United States underlines its steps in tackling climate change

The United States tried to underline the injustice at a major climate change conference, that the rest of the world does not notice steps it takes to tackle rising temperatures, to promote energy efficiency and switch to cleaner technologies.

U.S. delegates on the sidelines of the U.N. meeting said America had spent more than any other country - US$37 billion (25.1 billion EUR) - since 2001 on climate change-combating activities and was working to boost the use of cleaner technology and help jump-start negotiations for an agreement that will replace the Kyoto protocol in 2012.

"We are so serious about this that we are pushing to conclude the negotiations within two years by end of 2009," said Jim Connaughton, the chairman of the White House Council on Environmental Quality, in a panel presentation. "We also are serious enough that we are putting a major investment into technologies that we need tomorrow - how to produce power from coal with low emissions, how to power vehicles with low emissions. These are enormous undertakings and we have to be more aggressive with them," he said.

Since the conference began last week, the United States has been on the defensive over its refusal to accept emissions reduction targets of 25 percent to 40 percent. The European Union and other governments say the figures are based on sound science and necessary to rein in global warming.

The U.S. said it didn't want to prejudge negotiations by agreeing to targets and there were other options to lowering emissions. But most environmentalists listening Wednesday came away unconvinced.

They said the U.S. presentation - which promoted ramping up energy efficiency, nuclear power, renewable energy and biofuels to reduce climate change - failed to include necessary emission reduction targets or discussions on setting a price for carbon dioxide pollution.

**Aim:**
Answer these three questions from the climate change article above:
(a) How much did U.S. delegates say America had spent since 2001 on activities to combat climate change?
(b) By when does Jim Connaughton say the United States is pushing to conclude the negotiations?
(c) What range of emissions reduction targets has the United States refused to accept?

**Dataset content:**

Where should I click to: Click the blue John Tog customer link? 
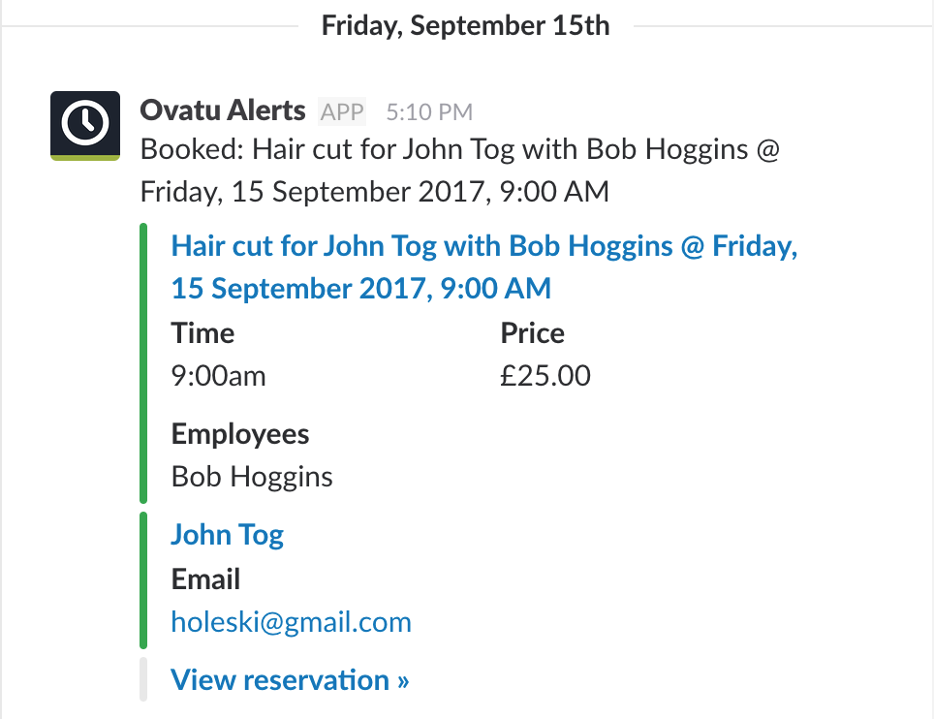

**The solution:**
(a) US$37 billion (25.1 billion EUR).
(b) By the end of 2009, within two years.
(c) 25 percent to 40 percent.